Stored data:
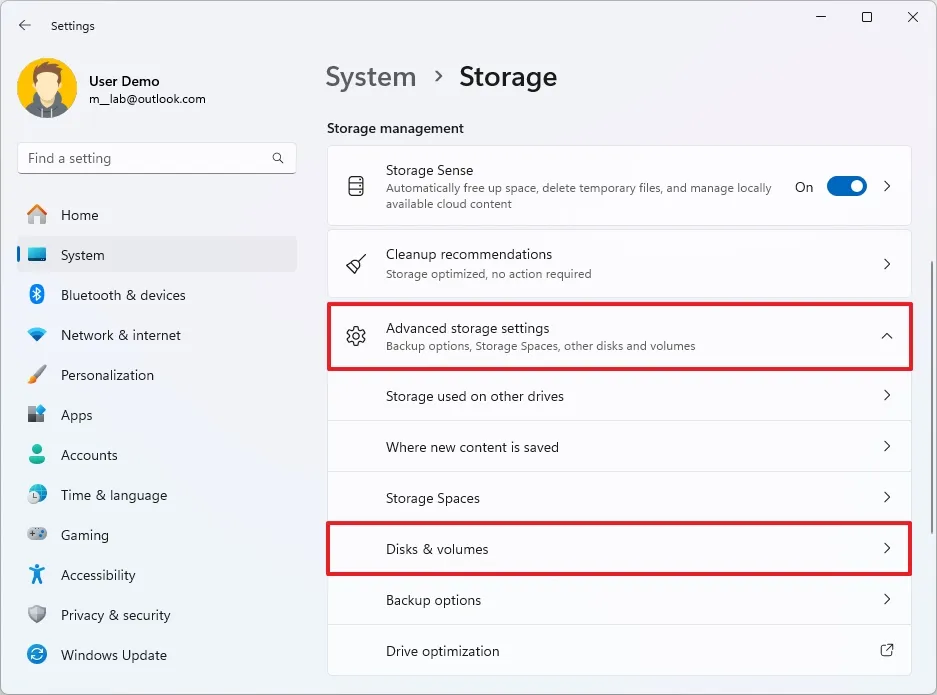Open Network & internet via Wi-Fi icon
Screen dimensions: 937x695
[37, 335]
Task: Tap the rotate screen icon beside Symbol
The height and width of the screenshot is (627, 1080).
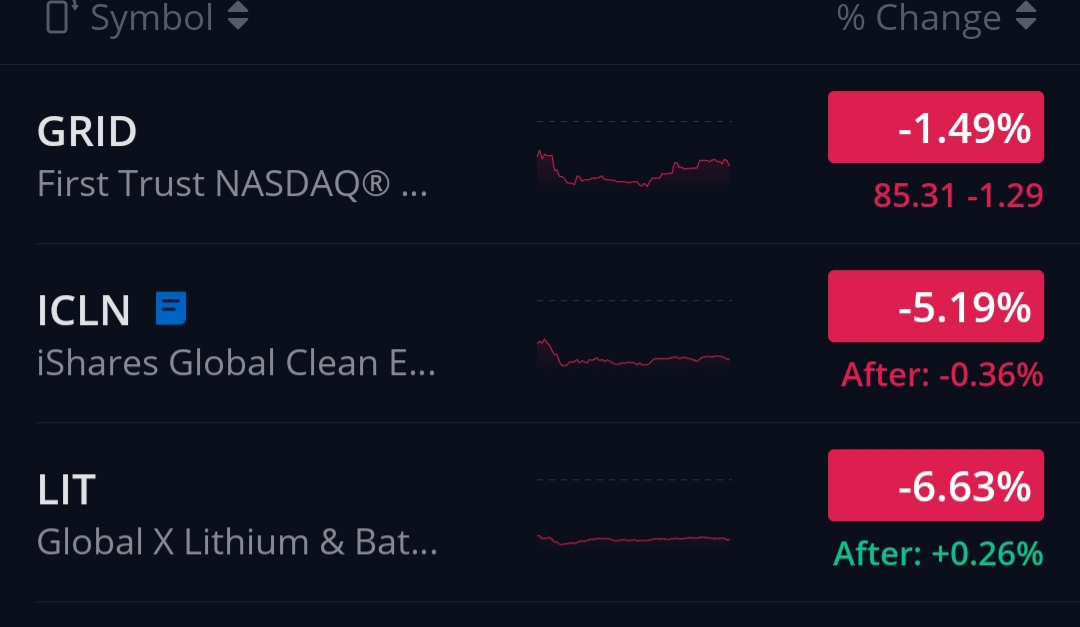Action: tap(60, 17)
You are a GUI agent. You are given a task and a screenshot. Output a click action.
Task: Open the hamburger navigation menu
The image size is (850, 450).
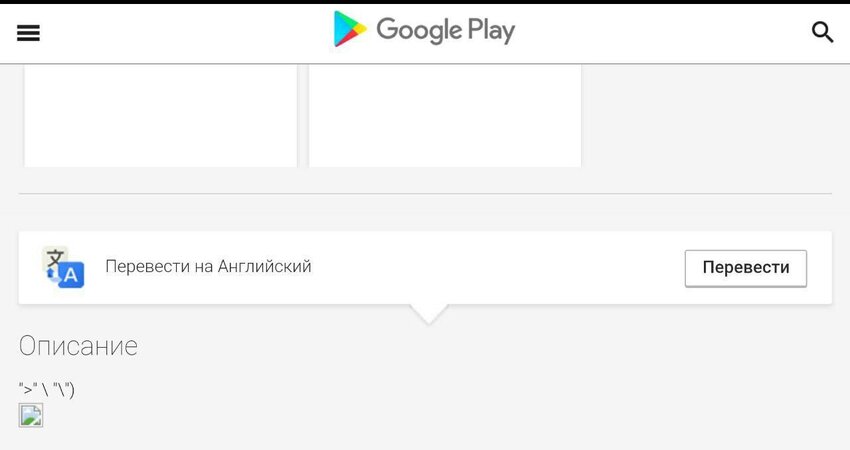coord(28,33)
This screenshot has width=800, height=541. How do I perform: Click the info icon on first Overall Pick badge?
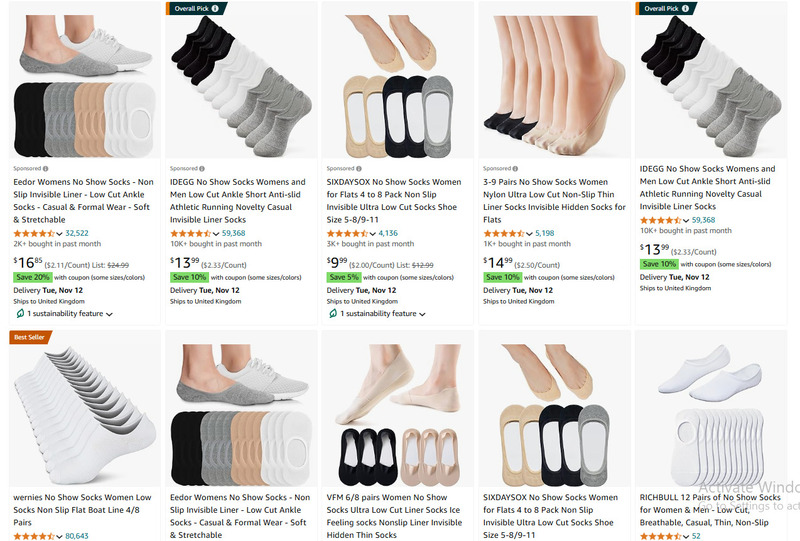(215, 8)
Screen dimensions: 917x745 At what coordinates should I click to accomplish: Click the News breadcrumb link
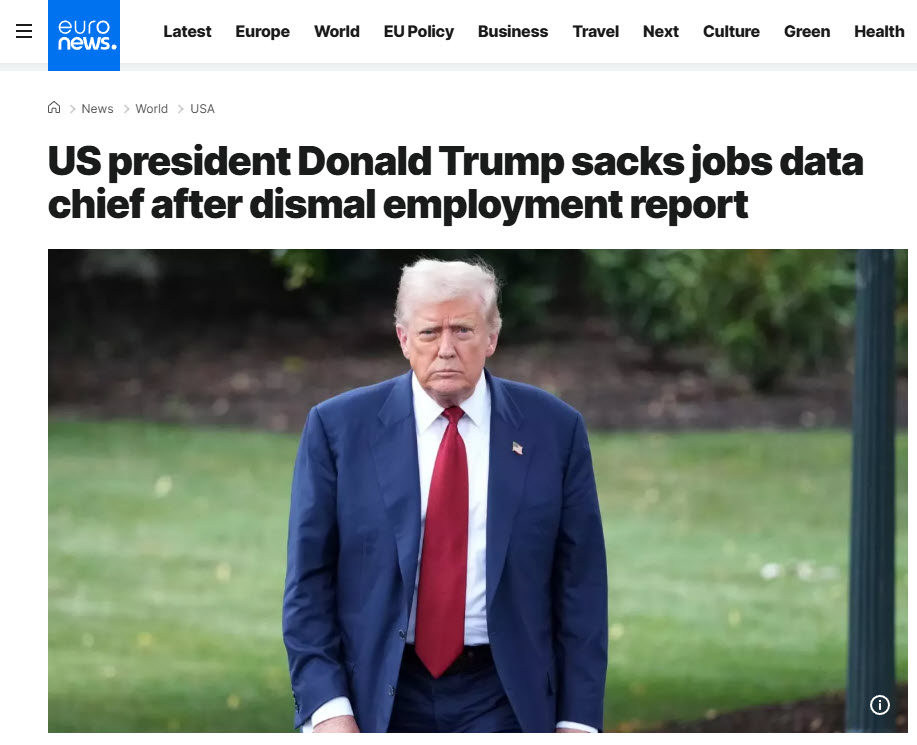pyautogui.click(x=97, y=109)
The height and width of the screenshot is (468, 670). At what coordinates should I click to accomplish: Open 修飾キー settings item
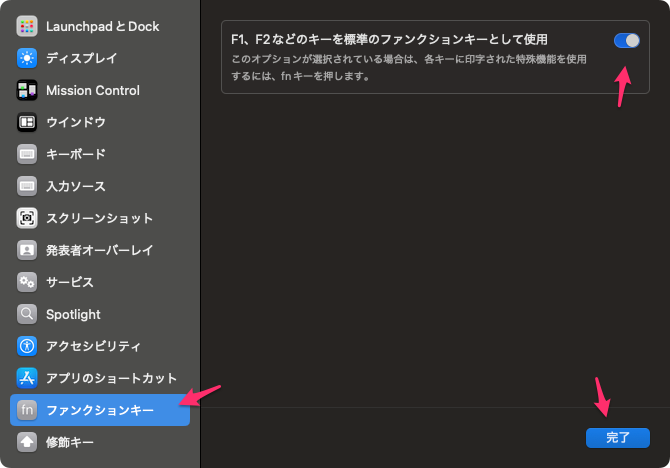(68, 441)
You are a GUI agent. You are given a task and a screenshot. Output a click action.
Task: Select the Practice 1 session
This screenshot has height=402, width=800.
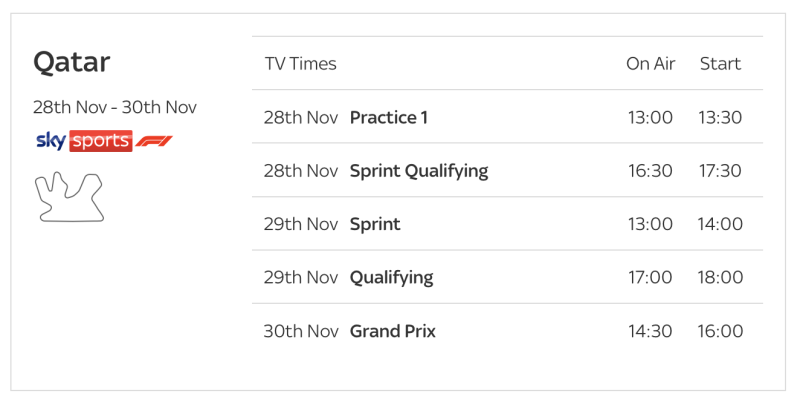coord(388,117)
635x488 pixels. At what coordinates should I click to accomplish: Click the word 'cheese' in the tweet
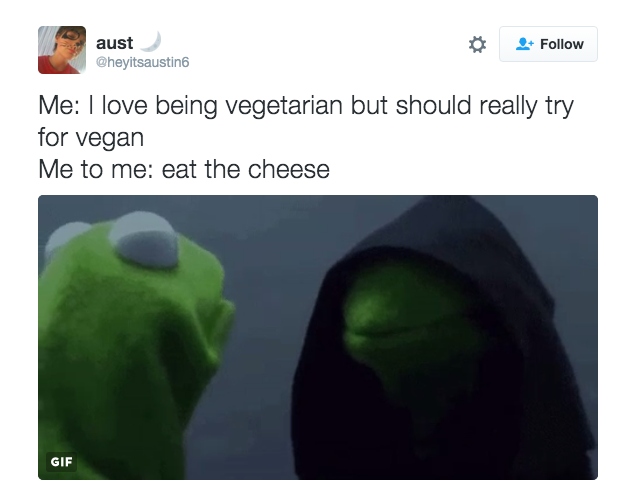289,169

## Task goal
All lines from the one with "635x488 pixels. At" through the end of the records above must be reproduced exactly, both ends included, and the pictures must be left out.

## Task output
635x488 pixels. At what coordinates should I click to accomplish: Click the word 'cheese' in the tweet
289,169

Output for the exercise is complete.